Note: Facebook is among NPR's recent financial supporters, and NPR is one of the news outlets that will be featured in Facebook's News Tab.
The venture is being closely watched because the social media giant has been criticized for its approach to both news and users' privacy: Earlier this year, the Federal Trade Commission hit the company with a record $5 billion fine related to accusations about sharing users' data.
And it has been closely scrutinized for how it handles provocative ads and bogus accounts that were set up to influence U.S. voters. At a congressional hearing Wednesday, Facebook Chairman and CEO Mark Zuckerberg found himself under heavy criticism from lawmakers concerned about a policy allowing misleading or false claims in political advertising on the site.
"It seems that a policy that allows politicians to lie, mislead and deceive would allow Facebook to sell more ads, thus making the company more money," said Rep.
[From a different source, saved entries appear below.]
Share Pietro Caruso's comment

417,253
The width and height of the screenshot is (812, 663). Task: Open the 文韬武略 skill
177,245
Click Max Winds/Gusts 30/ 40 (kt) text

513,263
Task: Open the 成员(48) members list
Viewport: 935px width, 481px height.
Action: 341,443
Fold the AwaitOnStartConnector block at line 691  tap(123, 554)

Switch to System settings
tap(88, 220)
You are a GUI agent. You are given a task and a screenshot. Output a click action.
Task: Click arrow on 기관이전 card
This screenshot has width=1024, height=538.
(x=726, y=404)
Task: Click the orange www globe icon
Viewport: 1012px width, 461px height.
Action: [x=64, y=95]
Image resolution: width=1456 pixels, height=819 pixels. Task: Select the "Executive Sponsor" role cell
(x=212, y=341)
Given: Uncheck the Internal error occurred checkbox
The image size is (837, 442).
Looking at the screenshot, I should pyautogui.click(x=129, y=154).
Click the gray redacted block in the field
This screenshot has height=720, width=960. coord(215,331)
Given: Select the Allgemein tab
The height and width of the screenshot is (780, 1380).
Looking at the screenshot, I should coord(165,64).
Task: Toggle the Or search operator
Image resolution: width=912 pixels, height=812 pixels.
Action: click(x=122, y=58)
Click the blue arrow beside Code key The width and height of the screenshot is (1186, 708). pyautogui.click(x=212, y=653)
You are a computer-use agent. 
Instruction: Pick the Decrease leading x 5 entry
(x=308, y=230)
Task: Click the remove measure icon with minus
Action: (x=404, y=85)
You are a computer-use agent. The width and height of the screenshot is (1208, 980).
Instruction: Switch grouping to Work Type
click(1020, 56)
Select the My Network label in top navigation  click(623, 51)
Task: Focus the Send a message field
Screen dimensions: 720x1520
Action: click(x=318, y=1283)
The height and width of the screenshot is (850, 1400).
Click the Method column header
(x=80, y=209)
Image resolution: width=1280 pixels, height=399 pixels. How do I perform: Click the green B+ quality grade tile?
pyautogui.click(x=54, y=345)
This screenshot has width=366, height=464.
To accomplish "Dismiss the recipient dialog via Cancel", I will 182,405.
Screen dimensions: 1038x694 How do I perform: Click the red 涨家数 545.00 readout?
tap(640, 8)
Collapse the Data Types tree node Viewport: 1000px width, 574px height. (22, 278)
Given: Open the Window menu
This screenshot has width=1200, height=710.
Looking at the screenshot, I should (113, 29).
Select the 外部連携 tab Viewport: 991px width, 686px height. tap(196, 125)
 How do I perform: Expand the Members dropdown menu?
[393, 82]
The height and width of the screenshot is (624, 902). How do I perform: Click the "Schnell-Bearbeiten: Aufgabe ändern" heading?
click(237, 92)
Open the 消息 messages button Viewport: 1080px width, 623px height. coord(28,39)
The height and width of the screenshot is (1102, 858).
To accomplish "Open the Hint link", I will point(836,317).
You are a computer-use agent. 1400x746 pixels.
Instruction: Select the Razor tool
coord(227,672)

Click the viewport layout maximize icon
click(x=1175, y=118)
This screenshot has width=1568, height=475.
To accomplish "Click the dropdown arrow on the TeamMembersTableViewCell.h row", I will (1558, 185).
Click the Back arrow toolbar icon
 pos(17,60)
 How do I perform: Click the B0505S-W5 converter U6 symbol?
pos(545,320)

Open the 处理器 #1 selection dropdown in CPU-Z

Maxine Waters, chairwoman of the House Financial Services Committee, which held the hearing.
In their post Friday, Brown and Sarantakos maintained that the news feature will support journalism as a clarifying and crucial instrument in a democracy: "When news is deeply-reported and well-sourced it gives people information they can rely on," they said. "When it's not, we lose an essential tool for making good decisions."
Facebook News also promises to open a new revenue stream for media companies that have often struggled to make online news sustainable. The company has made deals with various news organizations where it pays them to license their content, with the possibility of providing a much bigger audience.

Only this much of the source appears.